» STORED DATA
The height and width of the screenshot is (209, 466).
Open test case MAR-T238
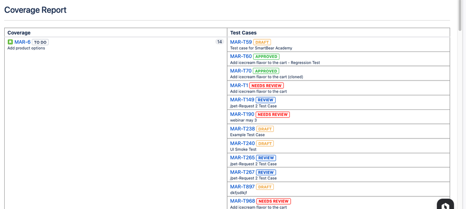242,129
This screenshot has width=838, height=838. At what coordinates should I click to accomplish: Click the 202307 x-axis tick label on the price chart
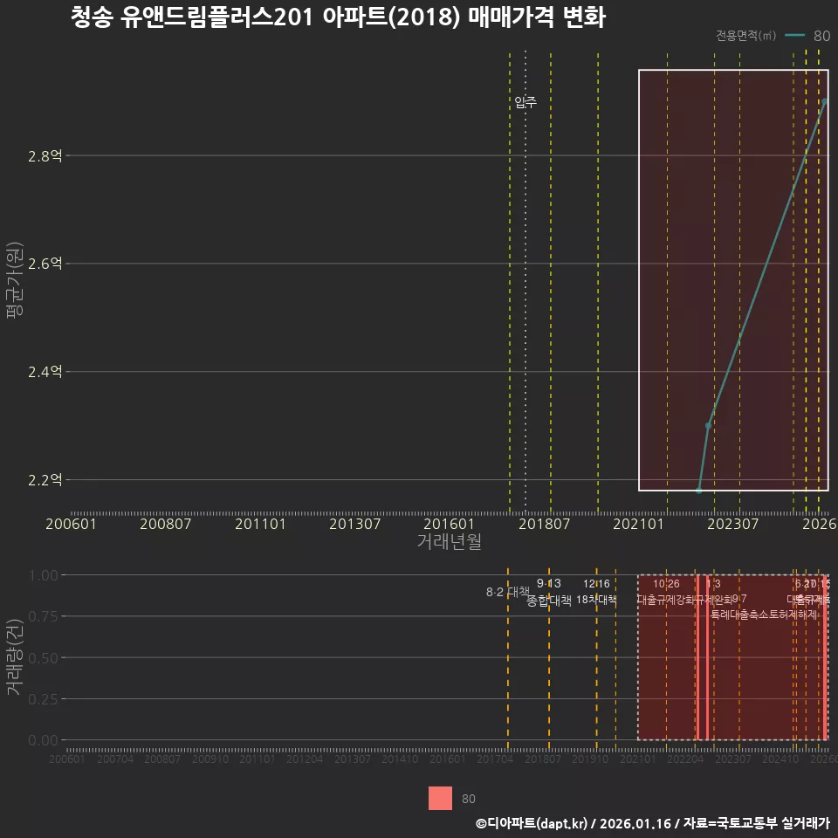[x=732, y=524]
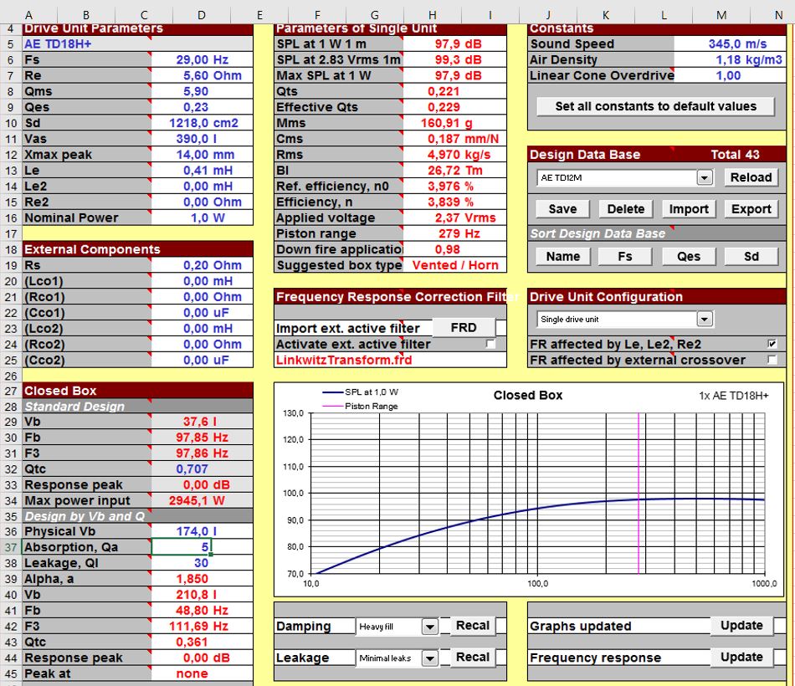This screenshot has height=686, width=795.
Task: Sort the design database by Name
Action: pos(562,257)
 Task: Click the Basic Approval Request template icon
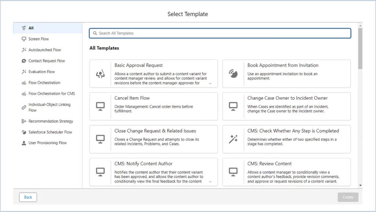pyautogui.click(x=100, y=74)
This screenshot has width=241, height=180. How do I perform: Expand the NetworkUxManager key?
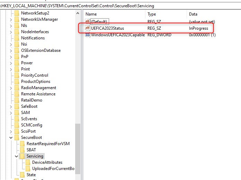click(11, 19)
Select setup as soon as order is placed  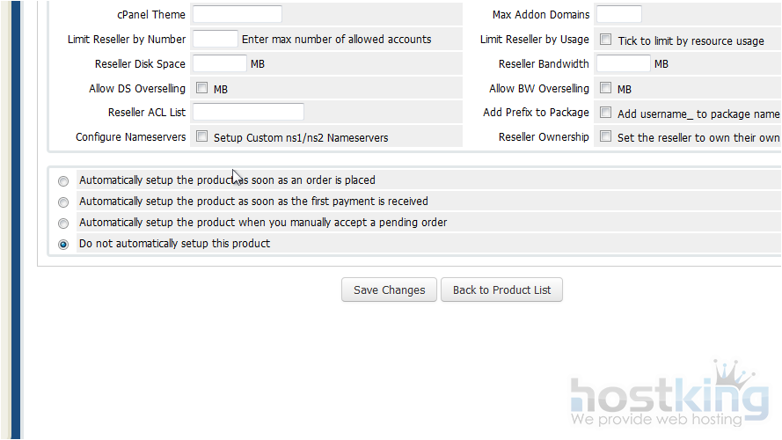pos(63,181)
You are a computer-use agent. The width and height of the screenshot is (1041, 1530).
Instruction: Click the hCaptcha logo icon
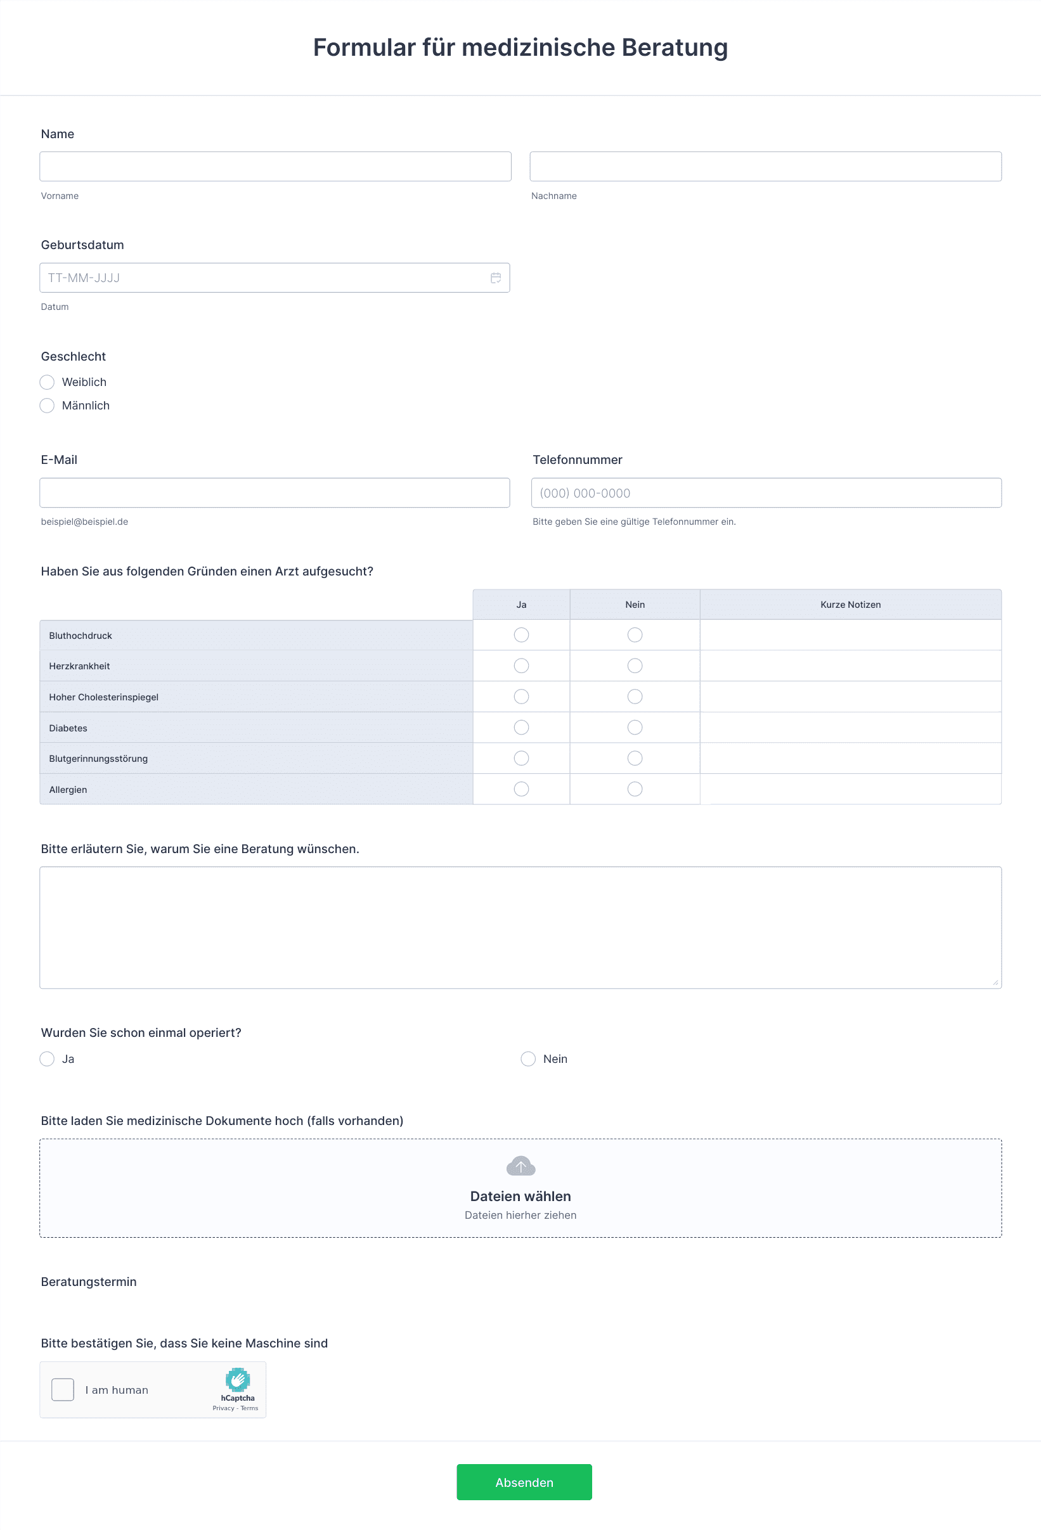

» WORK TO COMPLETE
The required result is an exact copy of the lines from the line containing "You are a computer-use" through the end of the entries, with every picture left out.

» RESPONSE TO THIS EXERCISE
You are a computer-use agent. The width and height of the screenshot is (1041, 1530).
Instruction: Click the hCaptcha logo icon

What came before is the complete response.